- Work to be completed -
Go through the records and filter out every line lacking the word "computer"; copy the lines that remain.

──────── Given records ────────

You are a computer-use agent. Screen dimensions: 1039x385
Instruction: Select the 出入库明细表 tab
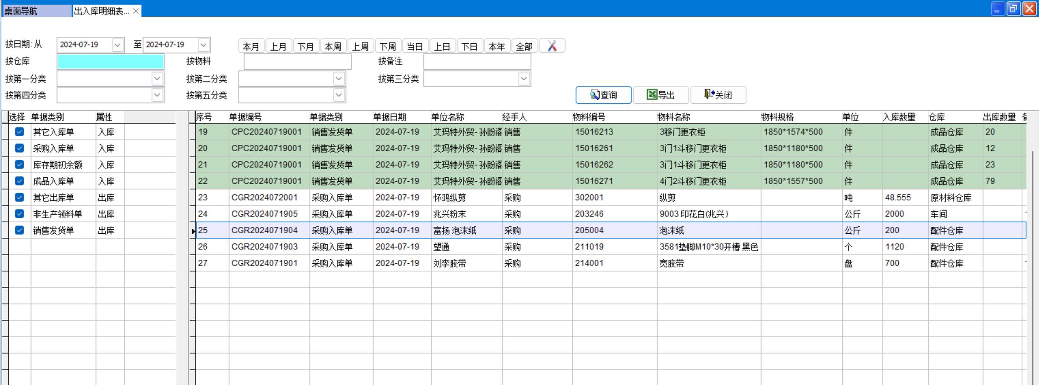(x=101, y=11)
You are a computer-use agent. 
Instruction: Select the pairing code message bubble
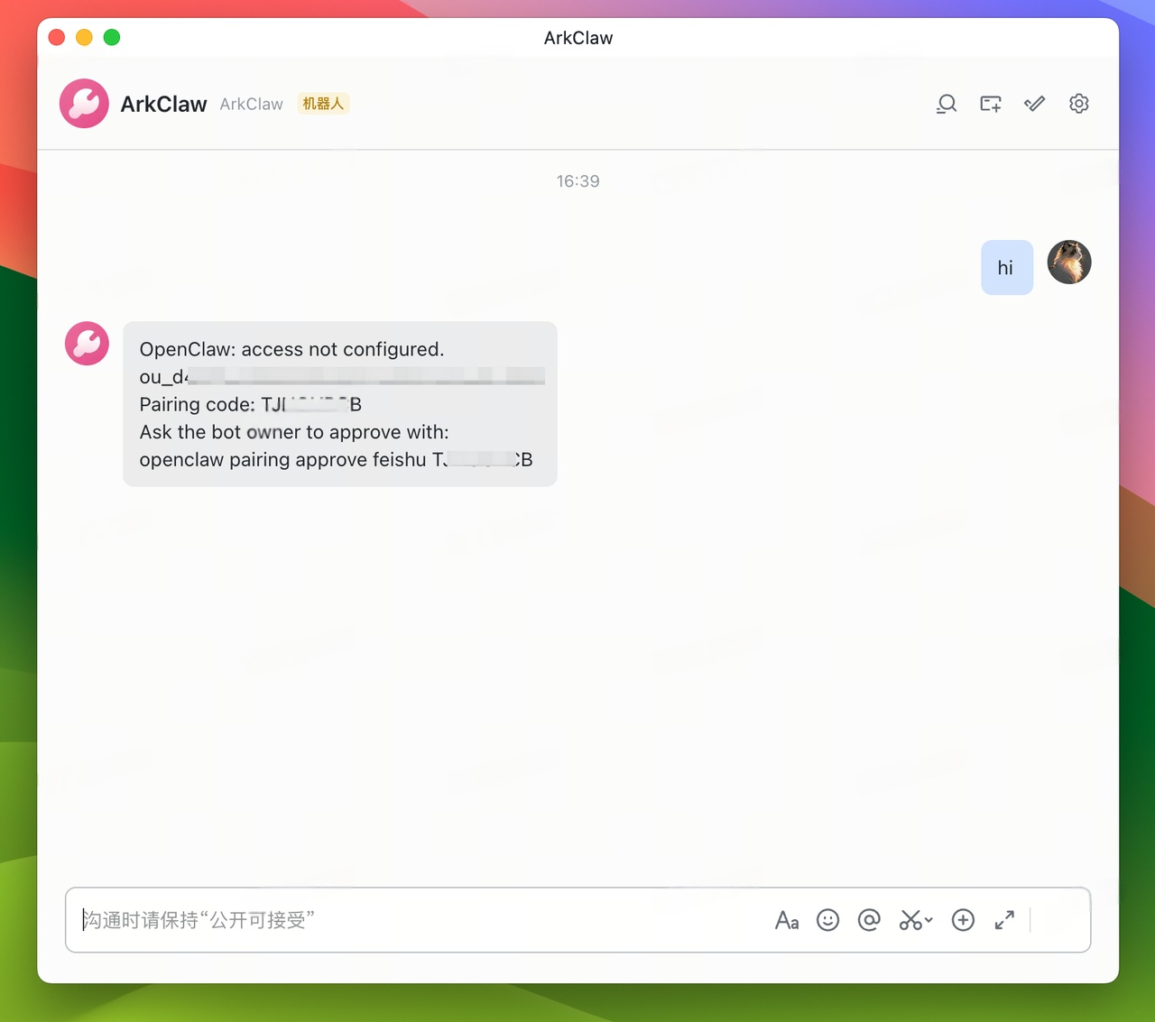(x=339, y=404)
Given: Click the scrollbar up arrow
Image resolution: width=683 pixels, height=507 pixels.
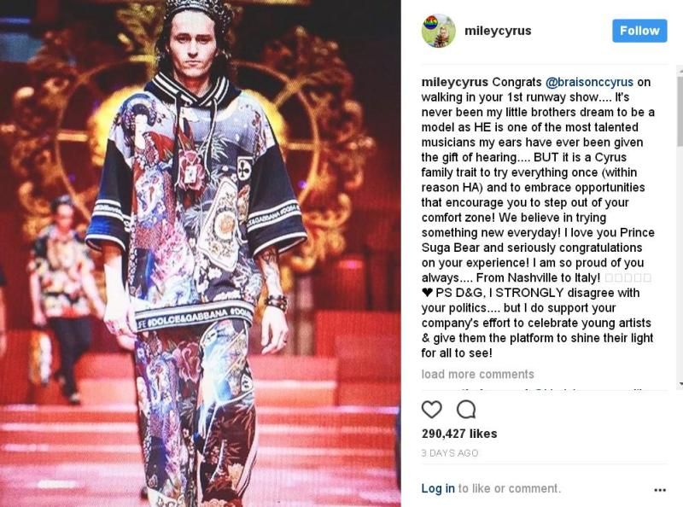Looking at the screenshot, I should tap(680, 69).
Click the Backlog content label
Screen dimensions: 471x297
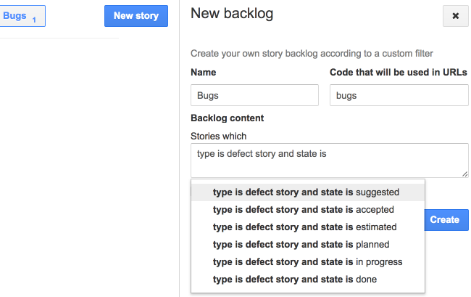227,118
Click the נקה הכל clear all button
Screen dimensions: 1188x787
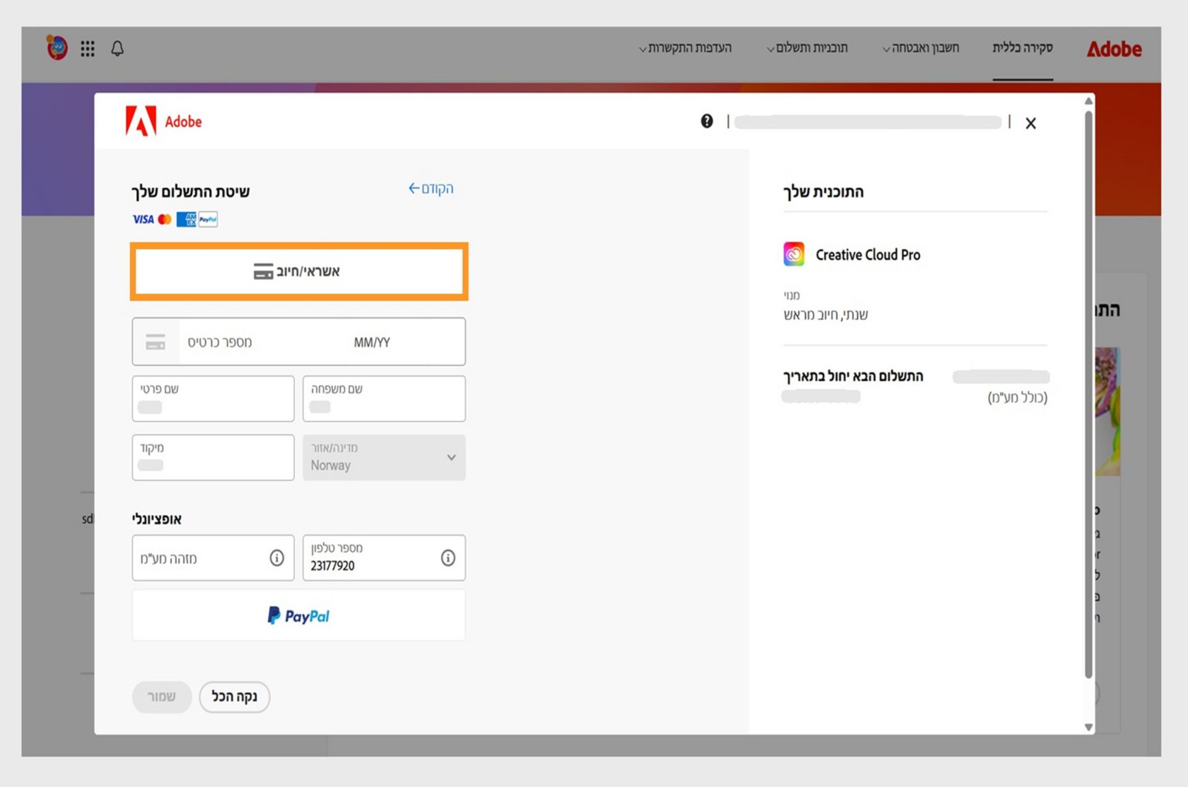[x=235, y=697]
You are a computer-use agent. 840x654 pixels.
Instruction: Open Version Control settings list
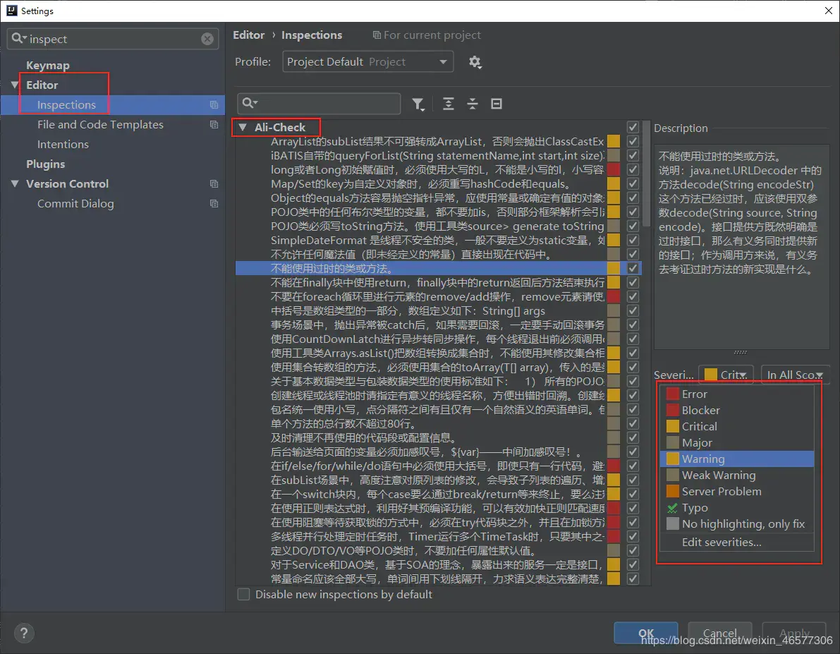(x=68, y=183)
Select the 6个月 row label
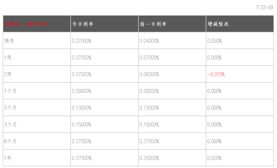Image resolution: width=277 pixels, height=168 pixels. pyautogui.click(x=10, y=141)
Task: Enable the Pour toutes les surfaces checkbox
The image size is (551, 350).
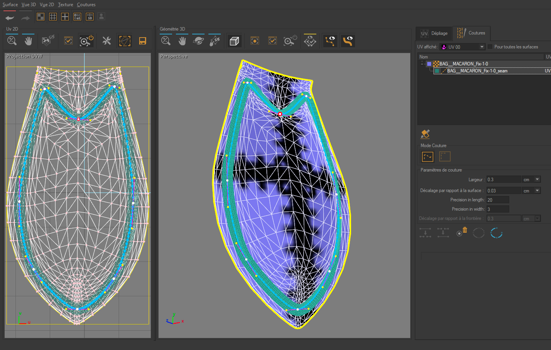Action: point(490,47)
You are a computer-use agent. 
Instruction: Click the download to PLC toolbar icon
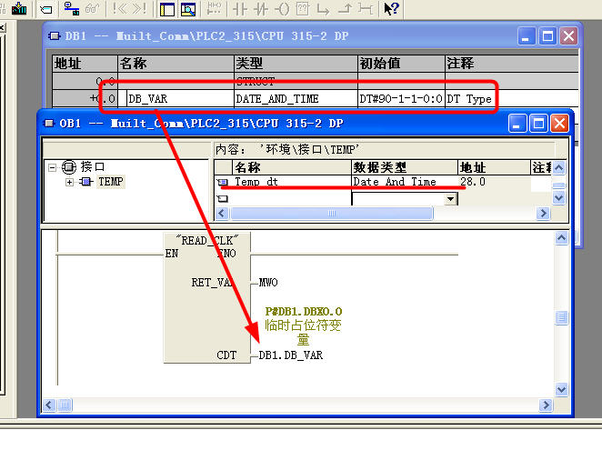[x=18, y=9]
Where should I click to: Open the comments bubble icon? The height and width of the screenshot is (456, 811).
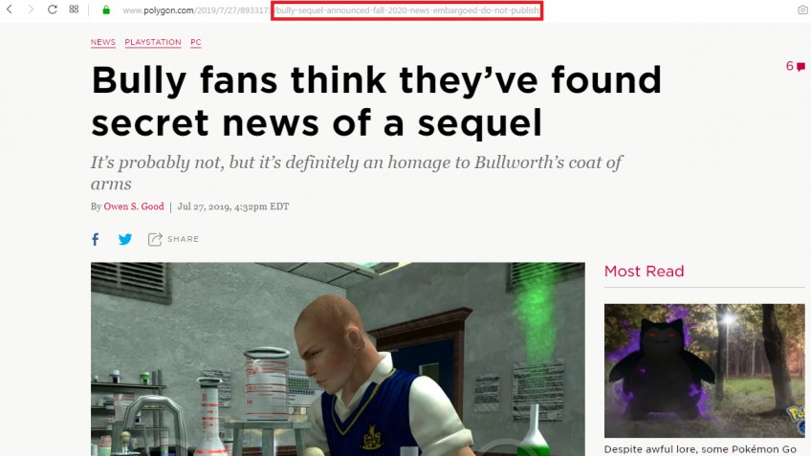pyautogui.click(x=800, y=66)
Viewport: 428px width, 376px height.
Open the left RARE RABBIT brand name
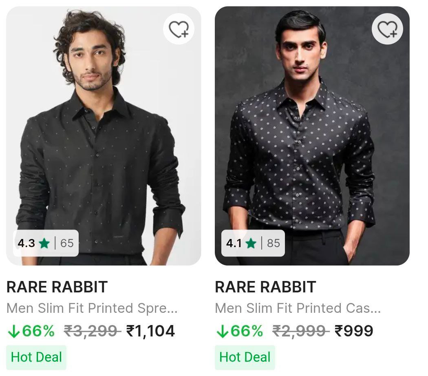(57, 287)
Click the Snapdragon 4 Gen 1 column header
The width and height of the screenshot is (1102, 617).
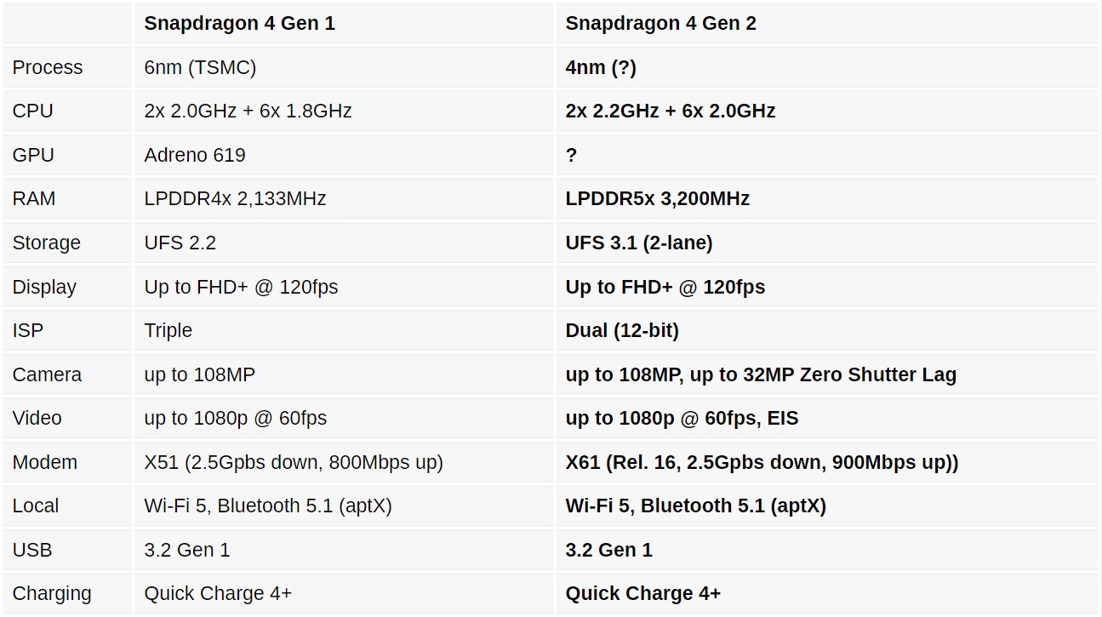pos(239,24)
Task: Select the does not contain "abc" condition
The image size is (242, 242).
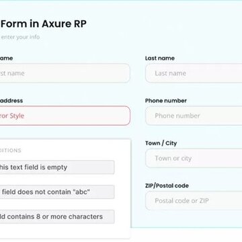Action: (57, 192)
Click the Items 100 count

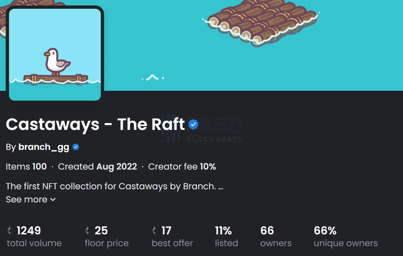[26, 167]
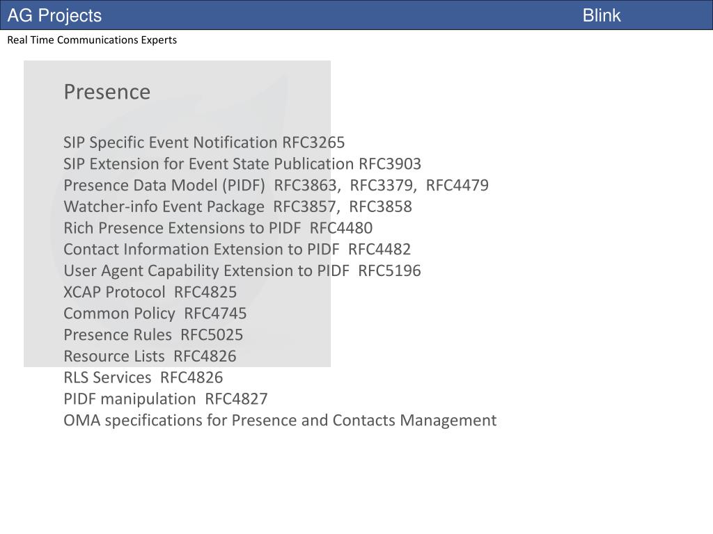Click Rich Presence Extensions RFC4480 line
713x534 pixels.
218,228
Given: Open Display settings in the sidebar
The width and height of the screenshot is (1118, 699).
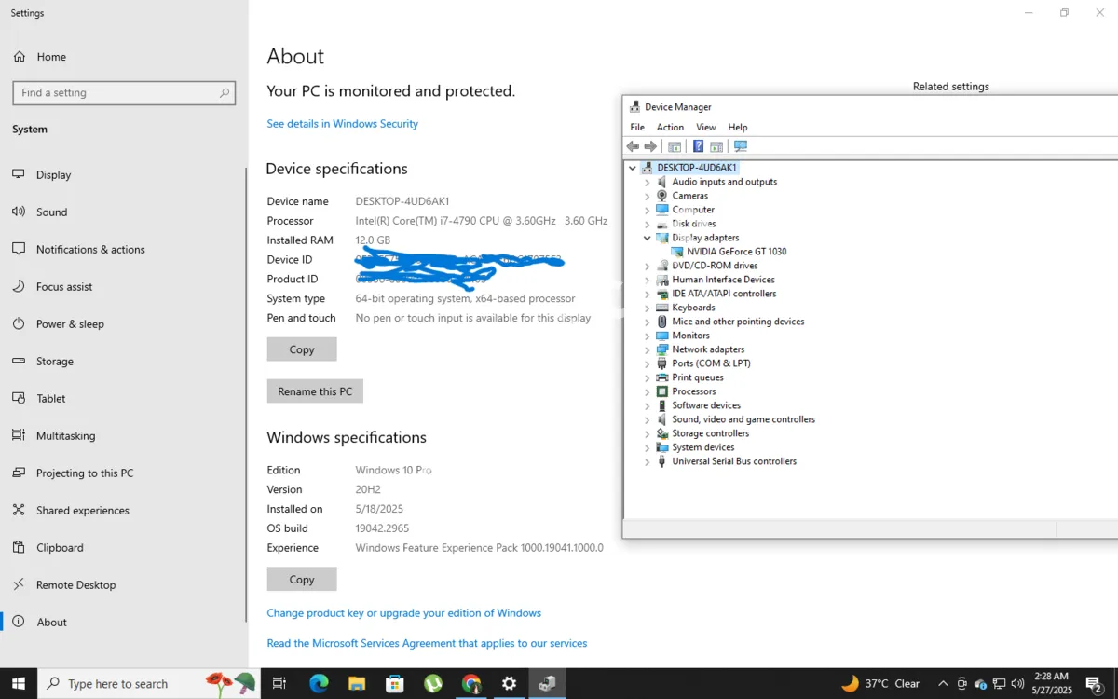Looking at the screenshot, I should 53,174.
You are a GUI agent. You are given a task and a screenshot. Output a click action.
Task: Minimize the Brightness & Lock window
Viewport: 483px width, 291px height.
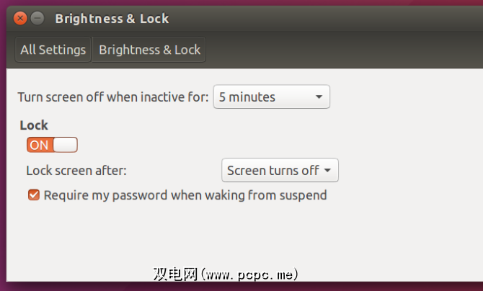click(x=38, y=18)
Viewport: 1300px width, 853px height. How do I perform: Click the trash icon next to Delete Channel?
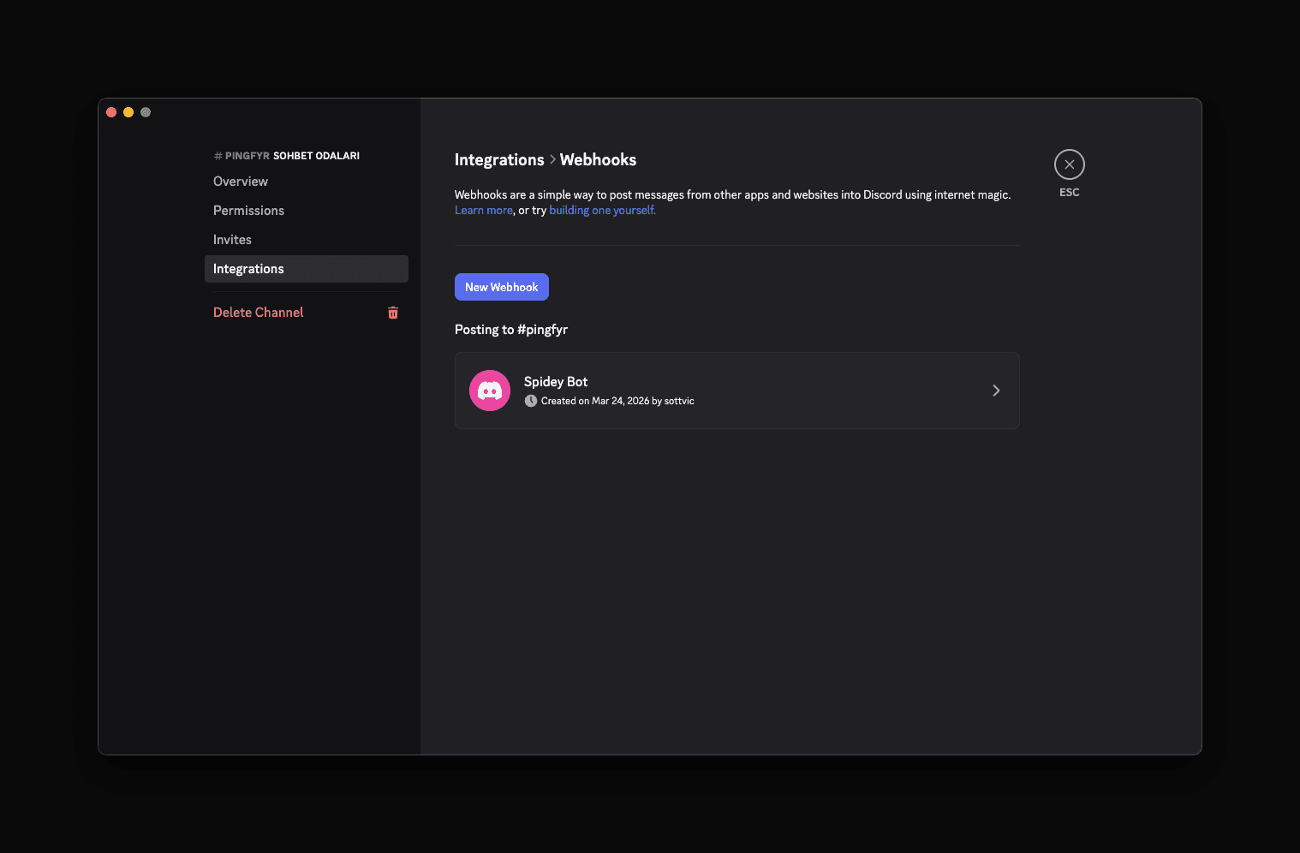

────────

- Task answer -
You are a computer-use agent. Screen dimensions: 1039x385
You are a computer-use agent. 
You are a computer-use agent. 840x654 pixels.
You are a computer-use agent. 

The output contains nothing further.